The spleen is one of the peripheral immune organs of the organism, is the largest lymphatic organ of the organism, with immunologically active T-cells and B-cells, and is also the place of reaction to receive antigenic stimulation to produce an immune response [28]. The development and function of the spleen determine the level of immune function in broilers. HS can cause structural damage and dysfunction of the broiler spleen, resulting in an inflammatory response of the spleen. However, the mechanism of action could be more precise, and how TLRs are involved in inflammatory injury of the spleen in heat-stressed broilers is still being determined. Thus, in this study, the HS broiler model was replicated. To detect the production performance, histopathological sections were used to observe the pathological changes in the spleen, Enzyme-linked Immunosorbent Assay (ELISA) was used to detect the expression of CAT, SOD, GSH-Px, T-AOC, and MDA, and real-time fluorescence quantitative PCR was used to detect the expression levels of TLR2, TLR4, MyD88, TRIF, and F-κB, and the expression levels of the cytokines IL-4, IL-6, TNF-α, and IFN-γ mRNA.

2. Materials and Methods

2.1. Animals and Treatment Design

The experiment utilized a parallel group design. One-hundred-and-twenty 1-day-old AA male broilers were purchased from broiler hatcheries and raised to 21 days of age according to the appropriate temperature and humidity for broilers, and standard inoculation procedures were used.
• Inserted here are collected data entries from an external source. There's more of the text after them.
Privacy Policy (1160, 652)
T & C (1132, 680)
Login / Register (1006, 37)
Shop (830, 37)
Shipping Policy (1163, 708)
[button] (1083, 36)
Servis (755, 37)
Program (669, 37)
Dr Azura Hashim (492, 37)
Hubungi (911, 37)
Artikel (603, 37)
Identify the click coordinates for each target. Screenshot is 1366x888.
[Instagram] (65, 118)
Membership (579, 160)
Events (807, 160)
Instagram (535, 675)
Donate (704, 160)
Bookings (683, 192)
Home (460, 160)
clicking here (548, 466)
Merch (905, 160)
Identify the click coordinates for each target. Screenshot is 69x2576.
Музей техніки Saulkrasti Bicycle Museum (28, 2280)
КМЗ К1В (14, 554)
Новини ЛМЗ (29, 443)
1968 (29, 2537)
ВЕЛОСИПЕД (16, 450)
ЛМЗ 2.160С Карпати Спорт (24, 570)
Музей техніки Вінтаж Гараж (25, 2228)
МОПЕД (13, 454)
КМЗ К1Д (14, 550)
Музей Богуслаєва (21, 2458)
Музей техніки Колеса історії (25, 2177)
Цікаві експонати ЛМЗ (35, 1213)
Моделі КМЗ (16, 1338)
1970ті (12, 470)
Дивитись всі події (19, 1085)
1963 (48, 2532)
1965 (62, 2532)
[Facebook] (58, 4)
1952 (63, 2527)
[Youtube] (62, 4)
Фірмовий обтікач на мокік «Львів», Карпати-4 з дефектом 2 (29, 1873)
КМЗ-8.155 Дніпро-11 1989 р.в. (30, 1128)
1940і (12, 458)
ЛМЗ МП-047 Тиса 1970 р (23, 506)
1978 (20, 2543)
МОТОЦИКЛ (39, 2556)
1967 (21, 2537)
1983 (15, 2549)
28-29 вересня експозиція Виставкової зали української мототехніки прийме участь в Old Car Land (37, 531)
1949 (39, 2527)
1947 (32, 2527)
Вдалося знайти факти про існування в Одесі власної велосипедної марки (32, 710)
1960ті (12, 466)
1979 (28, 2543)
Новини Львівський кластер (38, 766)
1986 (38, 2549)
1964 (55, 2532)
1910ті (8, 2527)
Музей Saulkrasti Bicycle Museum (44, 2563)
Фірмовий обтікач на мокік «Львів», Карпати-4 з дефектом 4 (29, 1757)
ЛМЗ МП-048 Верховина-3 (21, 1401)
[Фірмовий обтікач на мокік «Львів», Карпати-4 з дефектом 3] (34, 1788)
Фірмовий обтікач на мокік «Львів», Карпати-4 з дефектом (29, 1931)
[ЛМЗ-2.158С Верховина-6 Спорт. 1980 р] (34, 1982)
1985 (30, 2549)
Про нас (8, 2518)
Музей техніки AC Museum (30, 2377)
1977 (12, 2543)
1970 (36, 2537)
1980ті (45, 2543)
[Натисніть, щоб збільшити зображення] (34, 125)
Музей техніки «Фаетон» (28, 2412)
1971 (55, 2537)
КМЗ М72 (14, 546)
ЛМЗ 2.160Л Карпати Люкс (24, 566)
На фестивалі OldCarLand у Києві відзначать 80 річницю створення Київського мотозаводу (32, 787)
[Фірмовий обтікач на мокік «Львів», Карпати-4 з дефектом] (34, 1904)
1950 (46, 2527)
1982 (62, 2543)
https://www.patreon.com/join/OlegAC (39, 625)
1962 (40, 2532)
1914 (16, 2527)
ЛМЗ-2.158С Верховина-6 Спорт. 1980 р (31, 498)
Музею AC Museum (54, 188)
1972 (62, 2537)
At 21 days of age, 100 broilers were randomly selected and divided into control and Heat Stress (HS) groups, with five replicates of 10 chickens each. The temperature was maintained at 23 ± 1 °C in the control group and 35 ± 1 °C during HS in the HS group, which started at 9 a.m. and continued until 7 p.m., with HS lasting for 10 h per day, and the temperature was maintained at 23 ± 1 °C for the rest of the day. Humidity was maintained at 55 ± 5% in both HS and cntrol groups. All broilers were given standard feed and water, and the composition of the elemental diets is listed in

Table 1. Composition of the basal diet.

Nutritional Indicators (%)	Day of Age
	0–21 Days of Age	21–42 Days of Age
Padding≤	14	14
Crude protein≥	21.5	21
Crude fiber≤	2	5
Crude ash≤	7	8
Calcium	0.7–1.4	0.7–1.4
Total phosphorus≥	0.5	0.5
Salt	0.3–0.8	0.3–0.8
Methionine	0.3–0.8	0.3–0.8

. All broilers were raised in cages (length × width × height, 200 × 75 × 70 cm) that could accommodate 10 broilers, all of which were allowed to eat and drink freely. Regular cleaning and disinfection of chicken coops were performed.

2.2. Sample Collection

Serum and spleen tissues were collected at 35 and 42 days of age, respectively. At 35 and 42 days of age, one chicken from each replicate was randomly selected for wing vein blood collection, followed by intravenous injection of 5% pentobarbital sodium, euthanasia of broiler chickens, and then collection of spleen tissues. The collected blood was centrifuged to collect serum and stored at −25 °C. The spleen tissue was divided into three parts: one was placed in 4% paraformaldehyde, one in an electron microscope fixative, and the other was transferred to −80 °C for storage.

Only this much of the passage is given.